■ **WHAT IS NEEDED**
In full and without change, retype the records.

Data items

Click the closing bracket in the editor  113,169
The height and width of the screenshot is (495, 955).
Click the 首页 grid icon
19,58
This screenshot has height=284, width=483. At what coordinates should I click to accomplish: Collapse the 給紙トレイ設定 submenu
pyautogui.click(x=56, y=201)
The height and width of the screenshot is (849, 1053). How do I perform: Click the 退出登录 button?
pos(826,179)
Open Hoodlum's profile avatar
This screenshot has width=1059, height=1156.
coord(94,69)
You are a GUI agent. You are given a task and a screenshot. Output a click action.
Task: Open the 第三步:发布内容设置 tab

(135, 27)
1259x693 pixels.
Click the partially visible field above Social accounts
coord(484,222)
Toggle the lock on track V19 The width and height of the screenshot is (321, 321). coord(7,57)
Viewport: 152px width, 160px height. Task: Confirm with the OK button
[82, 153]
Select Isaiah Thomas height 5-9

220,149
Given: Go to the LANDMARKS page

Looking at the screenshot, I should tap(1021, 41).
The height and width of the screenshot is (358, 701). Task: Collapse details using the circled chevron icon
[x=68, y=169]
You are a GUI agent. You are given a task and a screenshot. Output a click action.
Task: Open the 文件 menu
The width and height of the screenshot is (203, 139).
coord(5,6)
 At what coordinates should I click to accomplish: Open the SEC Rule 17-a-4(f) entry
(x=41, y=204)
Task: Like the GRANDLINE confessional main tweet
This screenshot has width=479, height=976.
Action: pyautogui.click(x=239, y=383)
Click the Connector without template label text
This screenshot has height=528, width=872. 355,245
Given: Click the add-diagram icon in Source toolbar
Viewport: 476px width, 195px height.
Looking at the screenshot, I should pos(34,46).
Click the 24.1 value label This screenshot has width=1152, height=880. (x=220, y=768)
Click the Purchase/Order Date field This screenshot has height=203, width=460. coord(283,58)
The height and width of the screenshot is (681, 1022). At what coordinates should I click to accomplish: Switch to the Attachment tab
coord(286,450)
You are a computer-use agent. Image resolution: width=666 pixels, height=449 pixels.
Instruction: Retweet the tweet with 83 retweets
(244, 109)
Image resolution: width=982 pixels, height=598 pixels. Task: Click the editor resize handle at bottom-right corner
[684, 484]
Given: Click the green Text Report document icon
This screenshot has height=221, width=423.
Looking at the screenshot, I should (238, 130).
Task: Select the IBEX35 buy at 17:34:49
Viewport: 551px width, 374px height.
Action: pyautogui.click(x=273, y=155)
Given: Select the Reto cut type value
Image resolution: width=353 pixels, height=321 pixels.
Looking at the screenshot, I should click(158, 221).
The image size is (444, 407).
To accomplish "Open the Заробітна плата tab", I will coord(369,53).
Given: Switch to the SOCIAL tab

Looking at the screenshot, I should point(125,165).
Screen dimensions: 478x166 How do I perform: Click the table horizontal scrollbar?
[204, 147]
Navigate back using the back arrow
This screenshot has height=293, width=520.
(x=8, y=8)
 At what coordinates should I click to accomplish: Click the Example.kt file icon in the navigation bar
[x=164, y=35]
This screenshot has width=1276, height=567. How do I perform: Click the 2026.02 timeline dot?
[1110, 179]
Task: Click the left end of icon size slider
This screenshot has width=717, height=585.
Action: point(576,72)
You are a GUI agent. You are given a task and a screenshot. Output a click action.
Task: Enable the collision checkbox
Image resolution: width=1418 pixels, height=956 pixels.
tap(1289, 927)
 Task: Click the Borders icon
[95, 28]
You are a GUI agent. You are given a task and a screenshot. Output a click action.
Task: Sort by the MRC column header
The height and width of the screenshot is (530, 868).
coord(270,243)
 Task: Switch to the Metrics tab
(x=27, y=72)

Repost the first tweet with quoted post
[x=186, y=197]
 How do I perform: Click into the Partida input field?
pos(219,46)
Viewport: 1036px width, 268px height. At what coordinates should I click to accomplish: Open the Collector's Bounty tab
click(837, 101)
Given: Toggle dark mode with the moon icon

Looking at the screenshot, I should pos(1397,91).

■ **EXERCISE ANSWER**
Click the closing bracket in the editor  113,169
The height and width of the screenshot is (495, 955).
Click the 首页 grid icon
19,58
This screenshot has height=284, width=483. At what coordinates should I click to accomplish: Collapse the 給紙トレイ設定 submenu
pyautogui.click(x=56, y=201)
The height and width of the screenshot is (849, 1053). How do I perform: Click the 退出登录 button?
pos(826,179)
Open Hoodlum's profile avatar
This screenshot has width=1059, height=1156.
coord(94,69)
You are a GUI agent. You are given a task and a screenshot. Output a click action.
Task: Open the 第三步:发布内容设置 tab

(135, 27)
1259x693 pixels.
Click the partially visible field above Social accounts
coord(484,222)
Toggle the lock on track V19 The width and height of the screenshot is (321, 321). coord(7,57)
Viewport: 152px width, 160px height. Task: Confirm with the OK button
[82, 153]
Select Isaiah Thomas height 5-9

220,149
Given: Go to the LANDMARKS page

Looking at the screenshot, I should tap(1021, 41).
The height and width of the screenshot is (358, 701). Task: Collapse details using the circled chevron icon
[x=68, y=169]
You are a GUI agent. You are given a task and a screenshot. Output a click action.
Task: Open the 文件 menu
The width and height of the screenshot is (203, 139).
coord(5,6)
 At what coordinates should I click to accomplish: Open the SEC Rule 17-a-4(f) entry
(x=41, y=204)
Task: Like the GRANDLINE confessional main tweet
This screenshot has width=479, height=976.
Action: pyautogui.click(x=239, y=383)
Click the Connector without template label text
This screenshot has height=528, width=872. 355,245
Given: Click the add-diagram icon in Source toolbar
Viewport: 476px width, 195px height.
Looking at the screenshot, I should pos(34,46).
Click the 24.1 value label This screenshot has width=1152, height=880. (x=220, y=768)
Click the Purchase/Order Date field This screenshot has height=203, width=460. coord(283,58)
The height and width of the screenshot is (681, 1022). At what coordinates should I click to accomplish: Switch to the Attachment tab
coord(286,450)
You are a computer-use agent. Image resolution: width=666 pixels, height=449 pixels.
Instruction: Retweet the tweet with 83 retweets
(244, 109)
Image resolution: width=982 pixels, height=598 pixels. Task: Click the editor resize handle at bottom-right corner
[684, 484]
Given: Click the green Text Report document icon
This screenshot has height=221, width=423.
Looking at the screenshot, I should (238, 130).
Task: Select the IBEX35 buy at 17:34:49
Viewport: 551px width, 374px height.
Action: pyautogui.click(x=273, y=155)
Given: Select the Reto cut type value
Image resolution: width=353 pixels, height=321 pixels.
Looking at the screenshot, I should click(158, 221).
The image size is (444, 407).
To accomplish "Open the Заробітна плата tab", I will coord(369,53).
Given: Switch to the SOCIAL tab

Looking at the screenshot, I should point(125,165).
Screen dimensions: 478x166 How do I perform: Click the table horizontal scrollbar?
[204, 147]
Navigate back using the back arrow
This screenshot has height=293, width=520.
(x=8, y=8)
 At what coordinates should I click to accomplish: Click the Example.kt file icon in the navigation bar
[x=164, y=35]
This screenshot has width=1276, height=567. How do I perform: Click the 2026.02 timeline dot?
[1110, 179]
Task: Click the left end of icon size slider
This screenshot has width=717, height=585.
Action: point(576,72)
You are a GUI agent. You are given a task and a screenshot. Output a click action.
Task: Enable the collision checkbox
Image resolution: width=1418 pixels, height=956 pixels.
tap(1289, 927)
 Task: Click the Borders icon
[95, 28]
You are a GUI agent. You are given a task and a screenshot. Output a click action.
Task: Sort by the MRC column header
The height and width of the screenshot is (530, 868).
coord(270,243)
 Task: Switch to the Metrics tab
(x=27, y=72)

Repost the first tweet with quoted post
[x=186, y=197]
 How do I perform: Click into the Partida input field?
pos(219,46)
Viewport: 1036px width, 268px height. At what coordinates should I click to accomplish: Open the Collector's Bounty tab
click(837, 101)
Given: Toggle dark mode with the moon icon

Looking at the screenshot, I should pos(1397,91).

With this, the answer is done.